Swi1ch · 20 Dec 2022 at 22:34

mickyflinn said:
I would test the memory with memtest just in case.

Will do, it just now completely froze up with no warning as I was sitting here watching TV. The machine was still actually on and the fans running etc, just completely unresponsive to input. Would seem to suggest it's not (purely) a PSU issue.

Swi1ch · 20 Dec 2022 at 22:39

Quartz said:
The latest Windows Update is known to call BSODs.

https://www.theregister.com/2022/12/20/microsoft_windows_10_crash/

Oh man I guess this is a good thing - that was the day I got back from my trip and updated everything so hopefully that's all it is. If so you're a lifesaver pal.

At least I hope this is right?
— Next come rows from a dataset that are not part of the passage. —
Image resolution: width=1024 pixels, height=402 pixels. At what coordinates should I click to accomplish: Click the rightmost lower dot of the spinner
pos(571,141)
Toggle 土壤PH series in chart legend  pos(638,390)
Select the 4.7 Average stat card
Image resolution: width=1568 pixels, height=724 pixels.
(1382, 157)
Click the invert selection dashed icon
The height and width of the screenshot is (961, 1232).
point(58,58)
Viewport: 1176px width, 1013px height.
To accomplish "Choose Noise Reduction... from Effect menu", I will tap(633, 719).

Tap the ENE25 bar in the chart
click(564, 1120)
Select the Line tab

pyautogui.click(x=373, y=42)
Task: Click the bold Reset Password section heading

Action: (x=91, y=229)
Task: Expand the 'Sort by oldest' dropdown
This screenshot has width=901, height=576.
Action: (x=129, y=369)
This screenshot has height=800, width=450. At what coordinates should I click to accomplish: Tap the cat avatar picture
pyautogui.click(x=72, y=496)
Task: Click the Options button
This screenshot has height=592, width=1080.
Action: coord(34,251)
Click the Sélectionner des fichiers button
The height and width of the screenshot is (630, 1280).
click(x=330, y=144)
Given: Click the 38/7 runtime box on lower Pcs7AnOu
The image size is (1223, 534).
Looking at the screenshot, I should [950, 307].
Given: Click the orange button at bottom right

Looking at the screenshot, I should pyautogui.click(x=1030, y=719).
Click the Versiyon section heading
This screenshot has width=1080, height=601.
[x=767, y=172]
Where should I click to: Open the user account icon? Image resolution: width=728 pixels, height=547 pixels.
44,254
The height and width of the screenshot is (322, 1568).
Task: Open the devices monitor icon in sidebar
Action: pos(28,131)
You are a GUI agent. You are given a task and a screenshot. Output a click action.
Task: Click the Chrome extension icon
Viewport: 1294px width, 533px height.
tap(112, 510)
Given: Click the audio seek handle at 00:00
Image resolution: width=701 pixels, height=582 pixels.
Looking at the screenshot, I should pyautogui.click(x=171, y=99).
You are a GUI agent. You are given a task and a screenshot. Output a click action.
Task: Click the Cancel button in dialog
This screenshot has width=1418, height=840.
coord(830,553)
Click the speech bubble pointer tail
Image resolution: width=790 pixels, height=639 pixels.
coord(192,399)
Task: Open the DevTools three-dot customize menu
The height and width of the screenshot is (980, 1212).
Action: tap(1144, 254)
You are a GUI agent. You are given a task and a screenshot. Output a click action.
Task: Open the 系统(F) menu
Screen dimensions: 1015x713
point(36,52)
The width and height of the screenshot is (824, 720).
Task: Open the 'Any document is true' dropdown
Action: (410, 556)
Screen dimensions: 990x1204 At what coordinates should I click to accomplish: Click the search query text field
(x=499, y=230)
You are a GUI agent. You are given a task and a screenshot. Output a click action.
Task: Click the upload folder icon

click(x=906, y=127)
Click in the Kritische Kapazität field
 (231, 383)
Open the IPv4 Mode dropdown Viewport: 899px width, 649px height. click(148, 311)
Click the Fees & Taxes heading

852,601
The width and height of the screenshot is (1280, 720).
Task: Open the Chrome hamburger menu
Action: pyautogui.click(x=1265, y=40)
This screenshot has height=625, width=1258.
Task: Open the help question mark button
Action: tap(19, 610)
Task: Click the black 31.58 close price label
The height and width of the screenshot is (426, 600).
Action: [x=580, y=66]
Looks like that is causing systems to boot directly into BSOD, and the workarounds are just to get a machine to boot rather than stay on.

Reckon it's worth me just formatting and reinstalling windows?

Swi1ch · 23 Dec 2022 at 13:11

Quartz said:
No. The fix is given in the article: boot to a command prompt and copy over one file.

Unfortunately this hasn't worked. I tried it exactly as given in the article/microsoft page at first, then a tweaked version as there appears to be a duplicated slash. Reading more into it I'm not sure this is related as everyone else suffering from the BSODs caused by the update are getting them on boot up, hence the need to use the recovery console.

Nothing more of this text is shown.